Faridah Àbíké-Íyímídé’s Ace of Spades is an explosively exceptional debut. An incisively subversive, edge-of-your-seat thriller that takes the genre to jaw-droppingly unexpected extremes as it exposes horrific, deep-rooted institutionalised racism.
The action centres around an elite high school in the white part of town. It has an all-white student population, except for our two principle characters - musician and scholarship student Devon, and privileged aspiring Yale alumnus Chiamaka. Devon (Von to his proud, hardworking Ma) can’t wear his hair in twists or cornrows here, and Chiamaka, of Nigerian and Italian heritage, feels compelled to hide her natural hair, and has adopted a “kill or be killed” stance - to achieve the success she’s set on, Chiamaka knows she’ll have to be tougher than tough.
Devon and Chiamaka are sent reeling when an anonymous texter, Aces, starts revealing their deepest, darkest secrets, and it doesn’t take much to realise why they’re being targeted - the colour of their skin.

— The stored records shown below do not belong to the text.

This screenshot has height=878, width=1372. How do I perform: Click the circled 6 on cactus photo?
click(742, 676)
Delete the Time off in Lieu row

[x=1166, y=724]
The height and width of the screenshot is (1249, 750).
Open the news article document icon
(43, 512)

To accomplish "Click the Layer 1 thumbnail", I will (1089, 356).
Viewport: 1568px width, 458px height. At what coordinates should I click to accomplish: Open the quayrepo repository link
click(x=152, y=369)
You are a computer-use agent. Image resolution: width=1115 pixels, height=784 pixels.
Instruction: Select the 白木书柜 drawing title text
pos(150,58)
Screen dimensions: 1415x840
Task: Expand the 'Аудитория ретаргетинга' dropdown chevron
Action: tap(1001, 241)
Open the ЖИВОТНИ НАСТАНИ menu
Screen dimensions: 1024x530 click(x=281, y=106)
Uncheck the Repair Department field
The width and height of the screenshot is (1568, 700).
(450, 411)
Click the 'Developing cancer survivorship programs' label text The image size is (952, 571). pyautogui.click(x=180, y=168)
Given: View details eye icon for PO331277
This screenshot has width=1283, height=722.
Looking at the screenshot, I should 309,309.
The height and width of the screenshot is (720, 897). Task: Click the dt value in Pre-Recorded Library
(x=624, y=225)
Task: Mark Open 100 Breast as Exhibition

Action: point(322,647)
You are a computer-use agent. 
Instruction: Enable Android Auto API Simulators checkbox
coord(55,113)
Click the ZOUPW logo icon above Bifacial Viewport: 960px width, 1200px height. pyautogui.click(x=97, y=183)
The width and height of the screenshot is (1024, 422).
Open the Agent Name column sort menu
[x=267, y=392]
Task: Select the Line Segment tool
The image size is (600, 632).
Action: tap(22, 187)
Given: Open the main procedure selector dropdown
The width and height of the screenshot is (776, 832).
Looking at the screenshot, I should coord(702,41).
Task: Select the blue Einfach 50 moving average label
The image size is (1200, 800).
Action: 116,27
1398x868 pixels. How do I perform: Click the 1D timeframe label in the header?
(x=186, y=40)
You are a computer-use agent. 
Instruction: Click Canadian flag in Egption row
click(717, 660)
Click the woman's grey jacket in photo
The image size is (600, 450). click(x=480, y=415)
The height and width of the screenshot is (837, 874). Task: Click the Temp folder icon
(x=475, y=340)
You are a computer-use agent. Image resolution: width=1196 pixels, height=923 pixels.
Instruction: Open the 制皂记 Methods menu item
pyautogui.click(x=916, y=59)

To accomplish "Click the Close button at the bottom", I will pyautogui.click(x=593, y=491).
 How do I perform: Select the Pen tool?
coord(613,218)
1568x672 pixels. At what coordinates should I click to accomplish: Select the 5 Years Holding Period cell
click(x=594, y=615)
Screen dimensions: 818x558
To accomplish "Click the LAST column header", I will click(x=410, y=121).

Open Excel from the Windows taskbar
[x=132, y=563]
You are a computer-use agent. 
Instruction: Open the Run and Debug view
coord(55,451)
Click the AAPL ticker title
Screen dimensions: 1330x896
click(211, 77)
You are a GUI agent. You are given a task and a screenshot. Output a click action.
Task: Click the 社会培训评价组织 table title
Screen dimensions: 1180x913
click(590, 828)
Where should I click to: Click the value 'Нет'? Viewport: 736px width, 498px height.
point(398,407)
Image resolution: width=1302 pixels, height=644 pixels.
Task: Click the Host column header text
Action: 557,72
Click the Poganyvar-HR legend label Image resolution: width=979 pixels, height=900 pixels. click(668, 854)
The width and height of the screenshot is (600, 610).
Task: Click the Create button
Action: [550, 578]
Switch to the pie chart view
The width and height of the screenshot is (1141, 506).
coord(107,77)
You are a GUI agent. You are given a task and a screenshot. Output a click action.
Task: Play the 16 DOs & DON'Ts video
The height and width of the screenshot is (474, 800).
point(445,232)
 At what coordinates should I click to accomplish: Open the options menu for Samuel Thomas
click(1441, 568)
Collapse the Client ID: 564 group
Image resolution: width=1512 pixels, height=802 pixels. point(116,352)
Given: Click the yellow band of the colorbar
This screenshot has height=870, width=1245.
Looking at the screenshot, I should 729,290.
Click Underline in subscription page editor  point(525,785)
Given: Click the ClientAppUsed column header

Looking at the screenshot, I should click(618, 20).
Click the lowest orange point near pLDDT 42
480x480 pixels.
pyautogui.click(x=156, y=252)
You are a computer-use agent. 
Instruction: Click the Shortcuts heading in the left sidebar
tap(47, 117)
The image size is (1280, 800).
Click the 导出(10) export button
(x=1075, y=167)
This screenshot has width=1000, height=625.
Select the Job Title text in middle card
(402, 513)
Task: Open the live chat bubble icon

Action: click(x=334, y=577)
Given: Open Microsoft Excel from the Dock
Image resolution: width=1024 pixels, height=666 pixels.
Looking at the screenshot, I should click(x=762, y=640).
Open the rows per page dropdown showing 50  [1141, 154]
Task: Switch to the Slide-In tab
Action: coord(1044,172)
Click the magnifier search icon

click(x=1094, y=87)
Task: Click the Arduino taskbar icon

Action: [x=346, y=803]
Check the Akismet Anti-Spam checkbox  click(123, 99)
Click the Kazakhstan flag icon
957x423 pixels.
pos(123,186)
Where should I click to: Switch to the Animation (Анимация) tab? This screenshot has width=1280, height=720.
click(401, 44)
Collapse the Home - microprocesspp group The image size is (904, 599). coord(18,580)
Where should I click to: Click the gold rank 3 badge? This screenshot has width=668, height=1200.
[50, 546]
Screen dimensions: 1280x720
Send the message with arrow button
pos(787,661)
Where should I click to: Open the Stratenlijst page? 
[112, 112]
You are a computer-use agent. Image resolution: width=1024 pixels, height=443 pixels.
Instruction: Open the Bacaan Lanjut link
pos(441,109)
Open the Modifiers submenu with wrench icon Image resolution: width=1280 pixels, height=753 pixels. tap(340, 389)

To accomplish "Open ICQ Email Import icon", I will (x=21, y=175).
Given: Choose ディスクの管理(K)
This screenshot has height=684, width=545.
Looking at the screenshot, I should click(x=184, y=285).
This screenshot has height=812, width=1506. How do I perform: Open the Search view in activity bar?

And so a cruel cat-and-mouse game unfolds - two mice trapped in a destructive nightmare and a malicious cat motivated by racism, with homophobia weaponised too.
While there are shocks aplenty (of the rare, ingeniously interwoven variety), the story is compellingly complex, with finely considered character exposition, and no simplified, clear-cut dichotomies drawn between who we can trust, and who should be top of our suspect list. The mounting tension is powerfully palpable, as is the embedded racism Devon and Chiamaka are subjected to - it runs deeper and wider than they (or readers) can possibly anticipate. Turns out, no one can be trusted; that there’s more than one cat in this hideous game. Oh, and there are romantic entanglements too, all of which means Ace of Spades delivers on all fronts - mystery, romance and tackling important issues in explosive style. What more could a reader ask for?